-- What do Apple iTunes, Disneyland and Procter & Gamble all have in common? Each runs its business on SAP's enterprise software. Co-CEO Bill McDermott is on a mission to spread the word that consumers, in many of their day-to-day experiences, are touched by the business software giant's products. He visited USA TODAY Thursday and spoke with editors and technology reporter Mike Snider. Here's an edited version of that discussion.
Q: What all does SAP do?
A: We are the No. 1 business software company in the world. If you have the iPad and you order on iTunes today, you are running that on an SAP system. If you order a car from General Motors, the entire supply chain up to the delivery of that car is running on SAP.
If you are at Disney, and you are going into the theme park, they are running that whole customer experience — including the analytics that tell them they can sell more ice cream when it is hot than when it rains — all are happening on SAP software. So we do a lot of things.
We do things you perhaps don't realize like … (for the United Nations) our software is smart and can tell you that women in Pakistan benefit more from education and advanced education on a financial basis than men do because we have the deep drill-down analytics.
We have 180,000 customers in 130 countries. We said, "If we can help make public and private businesses run better, we can actually make the world run better."
Q: What global business trends are you seeing?
A: Obviously huge is this idea of big data. Data in the world is doubling every 18 months. The problem isn't in having enough information. Everyone has too much information. How do you make sense of it all so that you can make intelligent decisions?
The other movement is the cloud, this idea of putting infrastructure and aggregating data centers and heavy artillery, as it relates to hardware and IT, into a cloud. If I put 10 more servers in your business tomorrow and give you another PC refresh, it is not going to change the way you run your business. We want to take down the (spending on) things that don't matter, so we can free up cash for things that do.
And then mobility. By 2013, most all the computing experiences in the world will go through a smart device. There are about 6.5 billion people in the world by 2014 that will be experiencing applications on their mobile device in one form or another.
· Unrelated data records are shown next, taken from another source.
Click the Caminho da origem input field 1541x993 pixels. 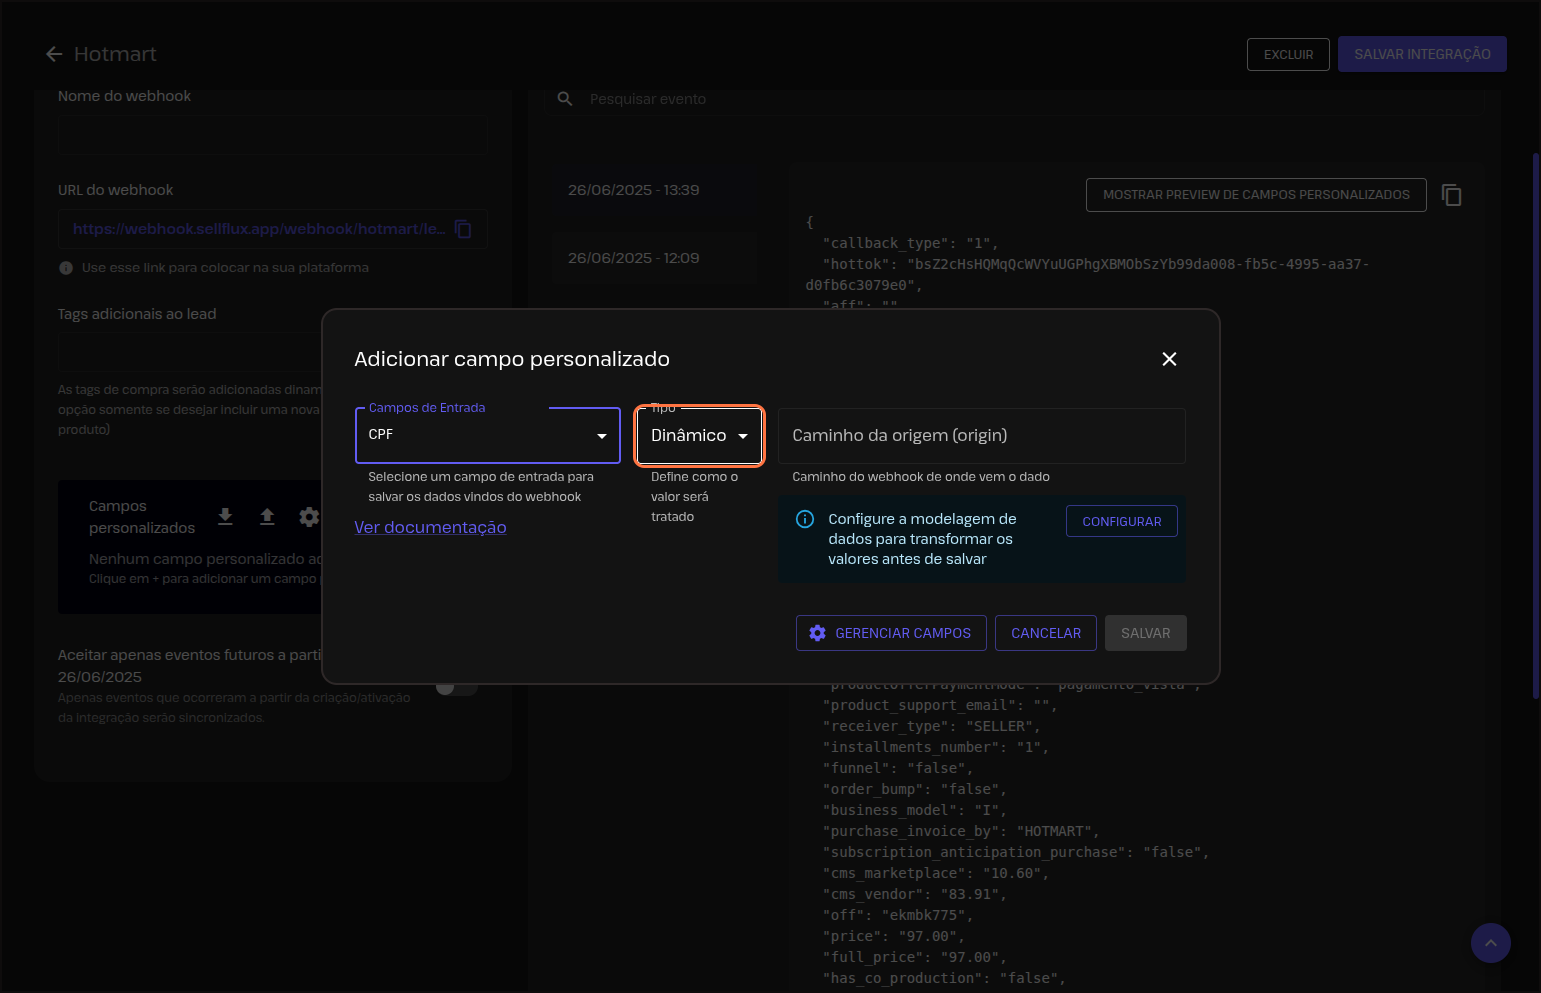point(981,436)
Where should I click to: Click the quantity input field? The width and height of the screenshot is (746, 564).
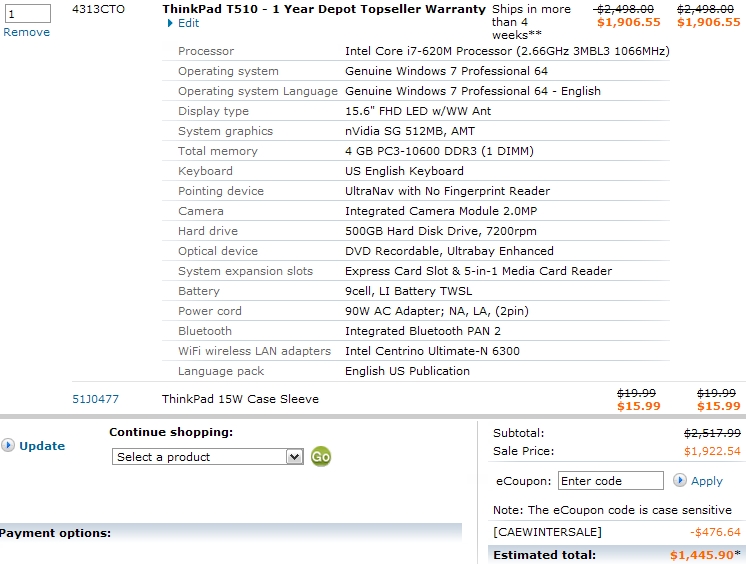click(26, 13)
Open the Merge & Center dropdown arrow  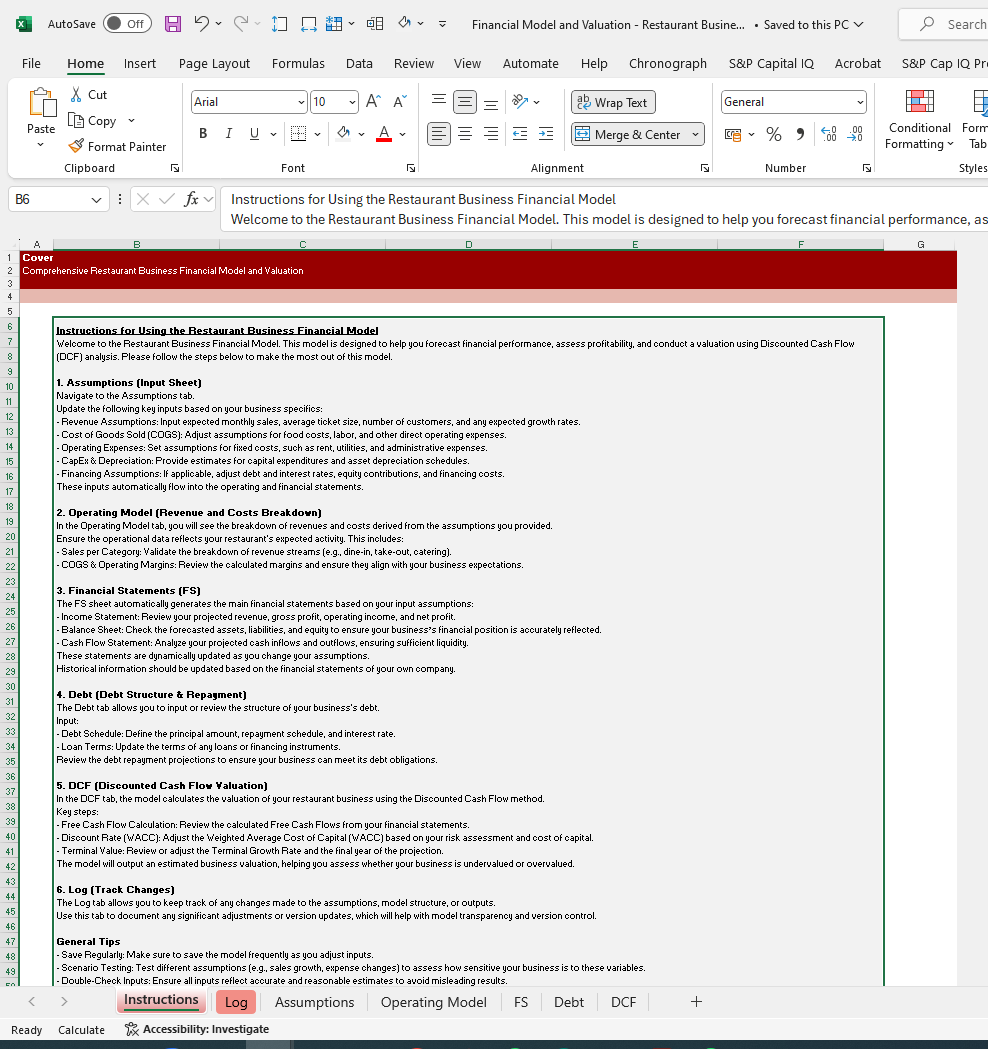click(696, 134)
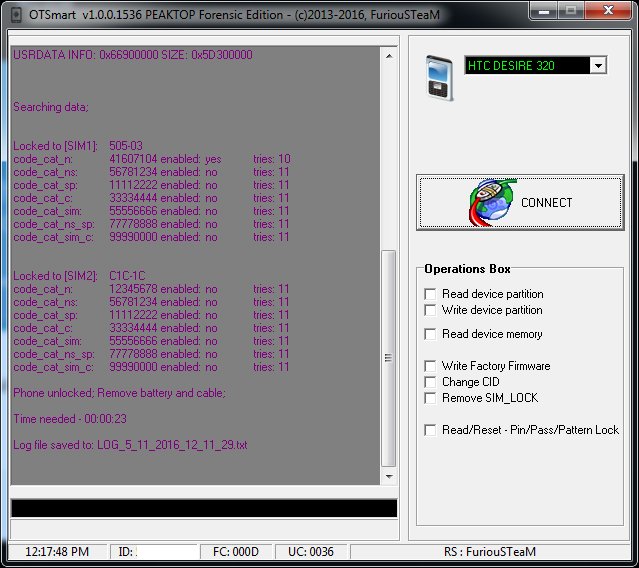The width and height of the screenshot is (639, 568).
Task: Check Read device memory
Action: point(431,334)
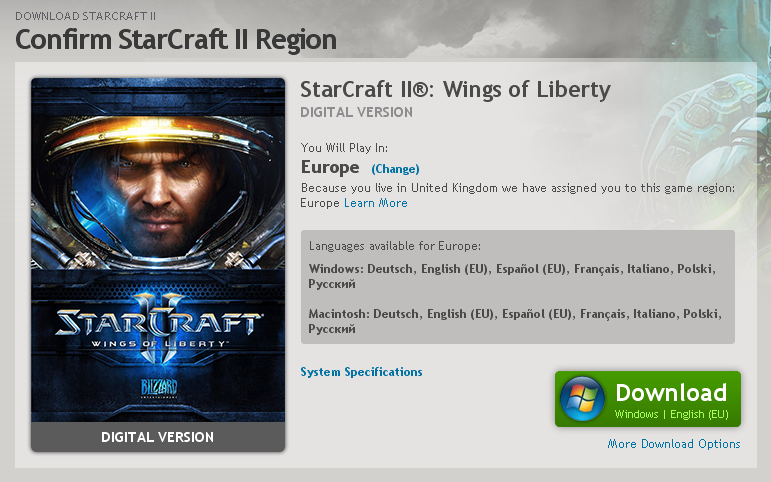
Task: Click the gray DIGITAL VERSION subtitle under title
Action: pyautogui.click(x=356, y=112)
Mobility, big data and cloud computing, where you can grab things on the fly from the cloud, are going to change everything. And that is really what we built our strategy on.
Q: How does the cloud make things more efficient for business?
A: There is a structural change going on in IT today to move from 85 cents on a dollar being spent on hardware … to 60% being spent on hardware and services and the other 40 at least being spent on software and innovation. The cloud is a way to change that.
Q: But doesn't moving data to the cloud create new security issues?
A: You will see private clouds, public clouds and hybrid clouds. What we see most companies doing is protecting the precious assets of their business, the mission-critical data and business processes … either in a private cloud or on premise. … They are very careful with that data. That's the crown jewels of their company. Because of security issues, you will see people doing things publicly, privately and in hybrid clouds to protect mission-critical data.
Q: Why co-CEOs?
A: We are the third-generation co-CEOs. From the original founders, the company was based on a balance of power between co-CEOs, and in our company that really works. Very often, my co-CEO and I are on different continents doing different things. So two is better than one.
Finally, when it comes to big decisions, isn't it nice to have somebody by your side that has a different skill set and different perspective and point of view? People do that in their homes everyday. You can, oftentimes, come up with a more mature answer that saves you from making big mistakes.
Q: Why do you carry and use an iPad for business?
A: The second I saw how beautiful business applications are on it, I knew the world was going to go to the device. We were the first big consumer of Apple iPads. In fact, Steve Jobs himself gave me a call and said, "Why are you guys buying so many iPads?"
We like to take credit for helping the world run better and helping visionaries like Steve fulfill their dream.
Q: SAP doesn't market itself that way.
A: That's a good point. We need to stretch the brand a little bit and (in ad campaigns) make the consumer the hero. That's where we are going to stretch the brand in its next evolution.